** Input follows **

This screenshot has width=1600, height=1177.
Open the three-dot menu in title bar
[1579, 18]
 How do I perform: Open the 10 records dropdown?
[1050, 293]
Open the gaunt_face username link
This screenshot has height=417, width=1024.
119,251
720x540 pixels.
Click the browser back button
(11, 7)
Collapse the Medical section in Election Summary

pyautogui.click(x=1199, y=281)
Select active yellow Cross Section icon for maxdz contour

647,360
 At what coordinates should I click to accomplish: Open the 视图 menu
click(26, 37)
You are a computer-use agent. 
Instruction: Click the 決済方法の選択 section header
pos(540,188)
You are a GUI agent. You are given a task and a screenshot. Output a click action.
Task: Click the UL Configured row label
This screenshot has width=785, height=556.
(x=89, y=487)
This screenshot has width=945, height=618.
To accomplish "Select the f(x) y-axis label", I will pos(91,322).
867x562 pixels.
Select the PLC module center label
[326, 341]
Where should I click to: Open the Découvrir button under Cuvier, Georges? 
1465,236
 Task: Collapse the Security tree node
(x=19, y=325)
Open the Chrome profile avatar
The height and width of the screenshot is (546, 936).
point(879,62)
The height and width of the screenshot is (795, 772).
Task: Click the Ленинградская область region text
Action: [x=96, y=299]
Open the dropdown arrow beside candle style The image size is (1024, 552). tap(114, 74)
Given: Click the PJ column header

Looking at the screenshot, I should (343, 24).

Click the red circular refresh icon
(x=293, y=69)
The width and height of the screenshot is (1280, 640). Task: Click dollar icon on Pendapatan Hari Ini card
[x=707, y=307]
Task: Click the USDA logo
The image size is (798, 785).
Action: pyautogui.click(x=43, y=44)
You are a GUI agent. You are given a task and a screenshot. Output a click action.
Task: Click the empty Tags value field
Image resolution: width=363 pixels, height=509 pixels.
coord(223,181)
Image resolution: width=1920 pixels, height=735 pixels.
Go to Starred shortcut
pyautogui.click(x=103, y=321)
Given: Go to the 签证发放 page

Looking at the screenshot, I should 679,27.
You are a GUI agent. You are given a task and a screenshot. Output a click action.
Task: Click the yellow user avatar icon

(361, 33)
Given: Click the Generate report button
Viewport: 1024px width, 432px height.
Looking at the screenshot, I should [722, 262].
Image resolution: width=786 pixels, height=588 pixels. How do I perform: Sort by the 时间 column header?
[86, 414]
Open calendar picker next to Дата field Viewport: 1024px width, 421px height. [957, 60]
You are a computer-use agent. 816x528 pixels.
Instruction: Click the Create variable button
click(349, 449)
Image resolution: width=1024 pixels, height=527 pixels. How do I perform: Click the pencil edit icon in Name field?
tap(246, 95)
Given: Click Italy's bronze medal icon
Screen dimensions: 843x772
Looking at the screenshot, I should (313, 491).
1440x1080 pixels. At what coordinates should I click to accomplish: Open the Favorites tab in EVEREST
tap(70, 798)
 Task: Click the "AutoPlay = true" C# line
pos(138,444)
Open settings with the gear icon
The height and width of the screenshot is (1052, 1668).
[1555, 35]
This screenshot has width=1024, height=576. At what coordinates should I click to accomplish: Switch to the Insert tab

** End of Input **

*What this task involves*. Retype every entry exactly as it stands.

*Answer space*.
This screenshot has width=1600, height=1177.
Open the three-dot menu in title bar
[1579, 18]
 How do I perform: Open the 10 records dropdown?
[1050, 293]
Open the gaunt_face username link
This screenshot has height=417, width=1024.
119,251
720x540 pixels.
Click the browser back button
(11, 7)
Collapse the Medical section in Election Summary

pyautogui.click(x=1199, y=281)
Select active yellow Cross Section icon for maxdz contour

647,360
 At what coordinates should I click to accomplish: Open the 视图 menu
click(26, 37)
You are a computer-use agent. 
Instruction: Click the 決済方法の選択 section header
pos(540,188)
You are a GUI agent. You are given a task and a screenshot. Output a click action.
Task: Click the UL Configured row label
This screenshot has width=785, height=556.
(x=89, y=487)
This screenshot has width=945, height=618.
To accomplish "Select the f(x) y-axis label", I will pos(91,322).
867x562 pixels.
Select the PLC module center label
[326, 341]
Where should I click to: Open the Découvrir button under Cuvier, Georges? 
1465,236
 Task: Collapse the Security tree node
(x=19, y=325)
Open the Chrome profile avatar
The height and width of the screenshot is (546, 936).
point(879,62)
The height and width of the screenshot is (795, 772).
Task: Click the Ленинградская область region text
Action: [x=96, y=299]
Open the dropdown arrow beside candle style The image size is (1024, 552). tap(114, 74)
Given: Click the PJ column header

Looking at the screenshot, I should (343, 24).

Click the red circular refresh icon
(x=293, y=69)
The width and height of the screenshot is (1280, 640). Task: Click dollar icon on Pendapatan Hari Ini card
[x=707, y=307]
Task: Click the USDA logo
The image size is (798, 785).
Action: pyautogui.click(x=43, y=44)
You are a GUI agent. You are given a task and a screenshot. Output a click action.
Task: Click the empty Tags value field
Image resolution: width=363 pixels, height=509 pixels.
coord(223,181)
Image resolution: width=1920 pixels, height=735 pixels.
Go to Starred shortcut
pyautogui.click(x=103, y=321)
Given: Go to the 签证发放 page

Looking at the screenshot, I should 679,27.
You are a GUI agent. You are given a task and a screenshot. Output a click action.
Task: Click the yellow user avatar icon

(361, 33)
Given: Click the Generate report button
Viewport: 1024px width, 432px height.
Looking at the screenshot, I should [722, 262].
Image resolution: width=786 pixels, height=588 pixels. How do I perform: Sort by the 时间 column header?
[86, 414]
Open calendar picker next to Дата field Viewport: 1024px width, 421px height. [957, 60]
You are a computer-use agent. 816x528 pixels.
Instruction: Click the Create variable button
click(349, 449)
Image resolution: width=1024 pixels, height=527 pixels. How do I perform: Click the pencil edit icon in Name field?
tap(246, 95)
Given: Click Italy's bronze medal icon
Screen dimensions: 843x772
Looking at the screenshot, I should (313, 491).
1440x1080 pixels. At what coordinates should I click to accomplish: Open the Favorites tab in EVEREST
tap(70, 798)
 Task: Click the "AutoPlay = true" C# line
pos(138,444)
Open settings with the gear icon
The height and width of the screenshot is (1052, 1668).
[1555, 35]
This screenshot has width=1024, height=576. At what coordinates should I click to accomplish: Switch to the Insert tab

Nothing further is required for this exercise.